TASK BRIEF:
Reproduce each line of the listing exactly.

═══ DATA

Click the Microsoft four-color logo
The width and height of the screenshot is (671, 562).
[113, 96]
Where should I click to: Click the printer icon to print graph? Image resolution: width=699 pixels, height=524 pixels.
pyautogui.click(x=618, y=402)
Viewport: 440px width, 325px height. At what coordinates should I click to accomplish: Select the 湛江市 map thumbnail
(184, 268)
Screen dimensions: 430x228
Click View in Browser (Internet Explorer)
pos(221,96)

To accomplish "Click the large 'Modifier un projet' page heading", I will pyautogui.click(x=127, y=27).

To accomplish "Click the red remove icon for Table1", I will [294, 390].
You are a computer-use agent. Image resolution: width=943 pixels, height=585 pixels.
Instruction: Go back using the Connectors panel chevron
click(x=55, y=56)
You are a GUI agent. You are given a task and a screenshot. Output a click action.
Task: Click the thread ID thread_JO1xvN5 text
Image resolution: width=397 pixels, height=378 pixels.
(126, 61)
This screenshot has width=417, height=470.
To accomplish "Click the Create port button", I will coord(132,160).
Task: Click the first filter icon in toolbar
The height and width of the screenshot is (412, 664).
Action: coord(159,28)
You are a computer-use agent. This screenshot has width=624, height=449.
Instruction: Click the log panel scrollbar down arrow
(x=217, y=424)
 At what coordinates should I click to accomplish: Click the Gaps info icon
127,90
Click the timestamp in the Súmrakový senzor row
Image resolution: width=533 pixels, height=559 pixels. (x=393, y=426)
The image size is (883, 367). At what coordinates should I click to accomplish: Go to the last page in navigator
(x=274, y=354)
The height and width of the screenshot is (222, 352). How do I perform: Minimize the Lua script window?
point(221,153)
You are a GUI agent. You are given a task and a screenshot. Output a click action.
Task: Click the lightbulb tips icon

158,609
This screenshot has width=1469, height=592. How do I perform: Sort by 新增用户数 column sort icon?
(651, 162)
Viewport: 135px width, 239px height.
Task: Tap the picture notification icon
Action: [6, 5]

══════

ANSWER BOX:
Click the Microsoft four-color logo
The width and height of the screenshot is (671, 562).
[113, 96]
Where should I click to: Click the printer icon to print graph? Image resolution: width=699 pixels, height=524 pixels.
pyautogui.click(x=618, y=402)
Viewport: 440px width, 325px height. At what coordinates should I click to accomplish: Select the 湛江市 map thumbnail
(184, 268)
Screen dimensions: 430x228
Click View in Browser (Internet Explorer)
pos(221,96)

To accomplish "Click the large 'Modifier un projet' page heading", I will pyautogui.click(x=127, y=27).

To accomplish "Click the red remove icon for Table1", I will [294, 390].
You are a computer-use agent. Image resolution: width=943 pixels, height=585 pixels.
Instruction: Go back using the Connectors panel chevron
click(x=55, y=56)
You are a GUI agent. You are given a task and a screenshot. Output a click action.
Task: Click the thread ID thread_JO1xvN5 text
Image resolution: width=397 pixels, height=378 pixels.
(126, 61)
This screenshot has width=417, height=470.
To accomplish "Click the Create port button", I will coord(132,160).
Task: Click the first filter icon in toolbar
The height and width of the screenshot is (412, 664).
Action: coord(159,28)
You are a computer-use agent. This screenshot has width=624, height=449.
Instruction: Click the log panel scrollbar down arrow
(x=217, y=424)
 At what coordinates should I click to accomplish: Click the Gaps info icon
127,90
Click the timestamp in the Súmrakový senzor row
Image resolution: width=533 pixels, height=559 pixels. (x=393, y=426)
The image size is (883, 367). At what coordinates should I click to accomplish: Go to the last page in navigator
(x=274, y=354)
The height and width of the screenshot is (222, 352). How do I perform: Minimize the Lua script window?
point(221,153)
You are a GUI agent. You are given a task and a screenshot. Output a click action.
Task: Click the lightbulb tips icon

158,609
This screenshot has width=1469, height=592. How do I perform: Sort by 新增用户数 column sort icon?
(651, 162)
Viewport: 135px width, 239px height.
Task: Tap the picture notification icon
Action: [6, 5]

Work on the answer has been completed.